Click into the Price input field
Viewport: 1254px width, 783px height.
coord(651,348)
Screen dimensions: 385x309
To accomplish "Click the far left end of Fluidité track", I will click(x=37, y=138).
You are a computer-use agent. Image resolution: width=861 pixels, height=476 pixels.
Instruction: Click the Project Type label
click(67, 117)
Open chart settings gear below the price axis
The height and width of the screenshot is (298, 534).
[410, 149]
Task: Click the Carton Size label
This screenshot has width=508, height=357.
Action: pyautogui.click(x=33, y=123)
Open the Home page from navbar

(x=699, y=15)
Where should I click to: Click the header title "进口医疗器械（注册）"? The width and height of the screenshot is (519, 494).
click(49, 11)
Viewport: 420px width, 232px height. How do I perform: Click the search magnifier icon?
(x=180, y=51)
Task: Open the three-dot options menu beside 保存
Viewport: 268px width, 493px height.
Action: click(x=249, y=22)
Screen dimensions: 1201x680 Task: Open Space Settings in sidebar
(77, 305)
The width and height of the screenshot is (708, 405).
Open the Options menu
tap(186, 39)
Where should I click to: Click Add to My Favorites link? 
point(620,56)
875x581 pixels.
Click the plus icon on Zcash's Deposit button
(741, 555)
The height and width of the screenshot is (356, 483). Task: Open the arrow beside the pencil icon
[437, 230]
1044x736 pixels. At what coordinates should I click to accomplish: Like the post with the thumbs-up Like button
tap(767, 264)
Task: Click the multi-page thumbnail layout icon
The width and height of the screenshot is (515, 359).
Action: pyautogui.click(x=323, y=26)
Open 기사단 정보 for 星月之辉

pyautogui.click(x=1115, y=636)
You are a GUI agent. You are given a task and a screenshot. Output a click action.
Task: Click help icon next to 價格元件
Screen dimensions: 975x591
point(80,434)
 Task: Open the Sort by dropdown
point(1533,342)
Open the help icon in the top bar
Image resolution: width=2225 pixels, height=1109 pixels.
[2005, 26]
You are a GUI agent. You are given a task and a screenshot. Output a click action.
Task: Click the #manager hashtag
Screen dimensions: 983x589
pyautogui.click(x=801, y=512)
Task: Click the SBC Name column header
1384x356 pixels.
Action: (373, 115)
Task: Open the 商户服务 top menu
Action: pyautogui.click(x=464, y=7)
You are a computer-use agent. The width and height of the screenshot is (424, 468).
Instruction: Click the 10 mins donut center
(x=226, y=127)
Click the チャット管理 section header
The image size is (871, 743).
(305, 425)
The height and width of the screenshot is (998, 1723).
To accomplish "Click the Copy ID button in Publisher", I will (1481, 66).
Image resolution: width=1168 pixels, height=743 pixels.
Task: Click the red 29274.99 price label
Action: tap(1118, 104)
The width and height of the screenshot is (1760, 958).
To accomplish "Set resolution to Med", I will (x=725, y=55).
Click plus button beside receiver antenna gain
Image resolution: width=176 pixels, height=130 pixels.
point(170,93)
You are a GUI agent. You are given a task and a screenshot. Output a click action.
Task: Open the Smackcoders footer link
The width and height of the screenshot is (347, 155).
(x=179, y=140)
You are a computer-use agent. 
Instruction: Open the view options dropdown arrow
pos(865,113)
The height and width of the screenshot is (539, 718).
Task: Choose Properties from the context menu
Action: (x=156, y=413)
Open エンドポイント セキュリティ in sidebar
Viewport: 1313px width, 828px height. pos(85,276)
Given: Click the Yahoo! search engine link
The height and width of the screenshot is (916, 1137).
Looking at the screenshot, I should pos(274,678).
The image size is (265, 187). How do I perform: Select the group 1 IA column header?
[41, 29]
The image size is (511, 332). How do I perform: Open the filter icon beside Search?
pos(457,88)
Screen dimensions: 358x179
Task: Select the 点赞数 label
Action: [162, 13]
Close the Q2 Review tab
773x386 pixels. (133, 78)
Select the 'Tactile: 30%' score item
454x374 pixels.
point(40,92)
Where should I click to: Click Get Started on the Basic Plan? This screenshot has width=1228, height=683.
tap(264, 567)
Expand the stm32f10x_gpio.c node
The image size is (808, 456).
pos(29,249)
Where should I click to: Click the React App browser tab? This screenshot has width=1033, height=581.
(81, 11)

++++++

What you will do – Reproduce all of the records above verbatim, line for line, without altering anything.

Task response –
Click into the Price input field
Viewport: 1254px width, 783px height.
coord(651,348)
Screen dimensions: 385x309
To accomplish "Click the far left end of Fluidité track", I will click(x=37, y=138).
You are a computer-use agent. Image resolution: width=861 pixels, height=476 pixels.
Instruction: Click the Project Type label
click(67, 117)
Open chart settings gear below the price axis
The height and width of the screenshot is (298, 534).
[410, 149]
Task: Click the Carton Size label
This screenshot has width=508, height=357.
Action: pyautogui.click(x=33, y=123)
Open the Home page from navbar

(x=699, y=15)
Where should I click to: Click the header title "进口医疗器械（注册）"? The width and height of the screenshot is (519, 494).
click(49, 11)
Viewport: 420px width, 232px height. How do I perform: Click the search magnifier icon?
(x=180, y=51)
Task: Open the three-dot options menu beside 保存
Viewport: 268px width, 493px height.
Action: click(x=249, y=22)
Screen dimensions: 1201x680 Task: Open Space Settings in sidebar
(77, 305)
The width and height of the screenshot is (708, 405).
Open the Options menu
tap(186, 39)
Where should I click to: Click Add to My Favorites link? 
point(620,56)
875x581 pixels.
Click the plus icon on Zcash's Deposit button
(741, 555)
The height and width of the screenshot is (356, 483). Task: Open the arrow beside the pencil icon
[437, 230]
1044x736 pixels. At what coordinates should I click to accomplish: Like the post with the thumbs-up Like button
tap(767, 264)
Task: Click the multi-page thumbnail layout icon
The width and height of the screenshot is (515, 359).
Action: pyautogui.click(x=323, y=26)
Open 기사단 정보 for 星月之辉

pyautogui.click(x=1115, y=636)
You are a GUI agent. You are given a task and a screenshot. Output a click action.
Task: Click help icon next to 價格元件
Screen dimensions: 975x591
point(80,434)
 Task: Open the Sort by dropdown
point(1533,342)
Open the help icon in the top bar
Image resolution: width=2225 pixels, height=1109 pixels.
[2005, 26]
You are a GUI agent. You are given a task and a screenshot. Output a click action.
Task: Click the #manager hashtag
Screen dimensions: 983x589
pyautogui.click(x=801, y=512)
Task: Click the SBC Name column header
1384x356 pixels.
Action: (373, 115)
Task: Open the 商户服务 top menu
Action: pyautogui.click(x=464, y=7)
You are a computer-use agent. The width and height of the screenshot is (424, 468).
Instruction: Click the 10 mins donut center
(x=226, y=127)
Click the チャット管理 section header
The image size is (871, 743).
(305, 425)
The height and width of the screenshot is (998, 1723).
To accomplish "Click the Copy ID button in Publisher", I will (1481, 66).
Image resolution: width=1168 pixels, height=743 pixels.
Task: Click the red 29274.99 price label
Action: tap(1118, 104)
The width and height of the screenshot is (1760, 958).
To accomplish "Set resolution to Med", I will (x=725, y=55).
Click plus button beside receiver antenna gain
Image resolution: width=176 pixels, height=130 pixels.
point(170,93)
You are a GUI agent. You are given a task and a screenshot. Output a click action.
Task: Open the Smackcoders footer link
The width and height of the screenshot is (347, 155).
(x=179, y=140)
You are a computer-use agent. 
Instruction: Open the view options dropdown arrow
pos(865,113)
The height and width of the screenshot is (539, 718).
Task: Choose Properties from the context menu
Action: (x=156, y=413)
Open エンドポイント セキュリティ in sidebar
Viewport: 1313px width, 828px height. pos(85,276)
Given: Click the Yahoo! search engine link
The height and width of the screenshot is (916, 1137).
Looking at the screenshot, I should pos(274,678).
The image size is (265, 187). How do I perform: Select the group 1 IA column header?
[41, 29]
The image size is (511, 332). How do I perform: Open the filter icon beside Search?
pos(457,88)
Screen dimensions: 358x179
Task: Select the 点赞数 label
Action: [162, 13]
Close the Q2 Review tab
773x386 pixels. (133, 78)
Select the 'Tactile: 30%' score item
454x374 pixels.
point(40,92)
Where should I click to: Click Get Started on the Basic Plan? This screenshot has width=1228, height=683.
tap(264, 567)
Expand the stm32f10x_gpio.c node
The image size is (808, 456).
pos(29,249)
Where should I click to: Click the React App browser tab? This screenshot has width=1033, height=581.
(81, 11)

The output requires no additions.